## Task inputs
--

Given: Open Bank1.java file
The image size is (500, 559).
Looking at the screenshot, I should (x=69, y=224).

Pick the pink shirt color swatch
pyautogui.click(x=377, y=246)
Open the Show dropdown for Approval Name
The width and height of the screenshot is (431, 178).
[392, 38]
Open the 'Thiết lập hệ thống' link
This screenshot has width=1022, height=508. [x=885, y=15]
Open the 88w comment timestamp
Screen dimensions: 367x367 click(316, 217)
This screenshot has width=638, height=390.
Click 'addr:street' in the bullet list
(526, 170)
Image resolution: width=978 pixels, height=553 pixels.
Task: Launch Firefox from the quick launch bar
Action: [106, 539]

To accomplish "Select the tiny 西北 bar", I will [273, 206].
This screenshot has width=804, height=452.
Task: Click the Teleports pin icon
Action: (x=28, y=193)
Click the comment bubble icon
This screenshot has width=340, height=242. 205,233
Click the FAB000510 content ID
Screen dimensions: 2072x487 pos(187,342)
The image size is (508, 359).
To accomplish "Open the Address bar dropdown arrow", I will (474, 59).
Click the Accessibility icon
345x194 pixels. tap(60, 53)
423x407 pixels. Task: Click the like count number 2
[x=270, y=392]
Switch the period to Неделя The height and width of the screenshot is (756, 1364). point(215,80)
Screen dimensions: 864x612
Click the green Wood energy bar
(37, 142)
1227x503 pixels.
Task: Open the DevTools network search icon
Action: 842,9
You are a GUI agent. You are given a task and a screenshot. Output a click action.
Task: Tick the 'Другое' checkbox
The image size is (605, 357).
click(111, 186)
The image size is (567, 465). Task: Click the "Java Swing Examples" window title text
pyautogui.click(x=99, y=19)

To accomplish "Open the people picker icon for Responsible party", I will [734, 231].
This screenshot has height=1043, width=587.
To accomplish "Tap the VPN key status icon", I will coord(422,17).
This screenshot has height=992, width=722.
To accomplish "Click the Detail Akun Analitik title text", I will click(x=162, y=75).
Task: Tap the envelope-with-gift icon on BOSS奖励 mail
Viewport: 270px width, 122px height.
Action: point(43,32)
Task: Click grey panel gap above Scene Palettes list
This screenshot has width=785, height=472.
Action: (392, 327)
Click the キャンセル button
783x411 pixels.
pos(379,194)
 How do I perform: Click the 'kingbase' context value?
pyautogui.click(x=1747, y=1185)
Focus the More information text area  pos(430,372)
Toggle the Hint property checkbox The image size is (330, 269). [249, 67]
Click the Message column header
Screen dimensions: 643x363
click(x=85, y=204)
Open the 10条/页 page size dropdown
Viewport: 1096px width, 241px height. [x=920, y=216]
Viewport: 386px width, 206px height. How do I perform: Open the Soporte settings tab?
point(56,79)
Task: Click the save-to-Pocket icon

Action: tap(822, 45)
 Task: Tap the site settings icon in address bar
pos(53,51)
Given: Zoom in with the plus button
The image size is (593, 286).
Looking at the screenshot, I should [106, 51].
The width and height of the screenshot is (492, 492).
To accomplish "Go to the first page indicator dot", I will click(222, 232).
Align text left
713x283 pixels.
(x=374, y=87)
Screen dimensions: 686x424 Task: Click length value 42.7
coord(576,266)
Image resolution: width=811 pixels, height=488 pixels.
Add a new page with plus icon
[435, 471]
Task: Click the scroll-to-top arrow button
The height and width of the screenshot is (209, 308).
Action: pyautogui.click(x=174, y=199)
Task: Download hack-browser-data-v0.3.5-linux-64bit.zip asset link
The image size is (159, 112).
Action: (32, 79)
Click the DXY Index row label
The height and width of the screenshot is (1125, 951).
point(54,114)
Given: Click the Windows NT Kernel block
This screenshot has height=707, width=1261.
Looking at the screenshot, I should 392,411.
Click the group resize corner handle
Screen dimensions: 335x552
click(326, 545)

--

## Task statement
Copy, from the data above, every line where the word "arrow" appears.

## Response
To accomplish "Open the Address bar dropdown arrow", I will (474, 59).
Task: Click the scroll-to-top arrow button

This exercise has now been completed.